Ciemno wszędzie, głucho wszędzie… Trzask! Pora przerwać ten długi czas nieobecności. Tak jak wspomniałem w poprzednim wpisie, ten przestój był zaplanowany. Chciałem się skupić tylko na jednej rzeczy, czyli na wystąpieniach publicznych. Skoro dzisiejszy artykuł powstał to oznacza, że… mam to już za sobą! Tak, udało mi się wystąpić przed ludźmi na konferencji!

Jednak zanim podzielę się swoimi odczuciami co do tego zdarzenia, to chciałbym na początku nakreślić jak w ogóle doszło do tego, że dostałem szansę na wystąpienie. Także zapinamy pasy i zapraszam do dalszej części artykułu.

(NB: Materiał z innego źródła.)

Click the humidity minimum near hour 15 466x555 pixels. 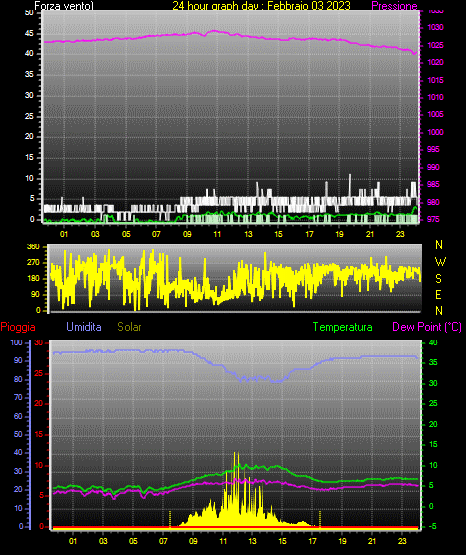pyautogui.click(x=278, y=381)
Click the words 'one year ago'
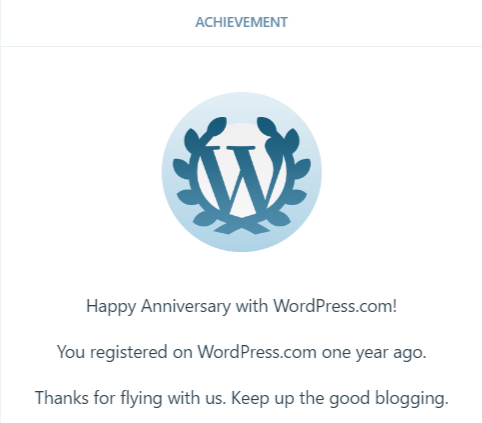 pos(374,353)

Wystarczy jedna wiadomość…

Całość tej przygody zaczęła się od wysłania jednej wiadomości. Pewnego dnia zastanawiałem się jak wygląda praca szkoleniowca w IT. Wyobrażałem sobie różne scenariusze, ale nie wiedziałem czy nie odbiegają one zbytnio od rzeczywistości. Dlatego zasadne było, aby zweryfikować czy mają one rację bytu. Tylko w jaki sposób? Najprościej, u źródła!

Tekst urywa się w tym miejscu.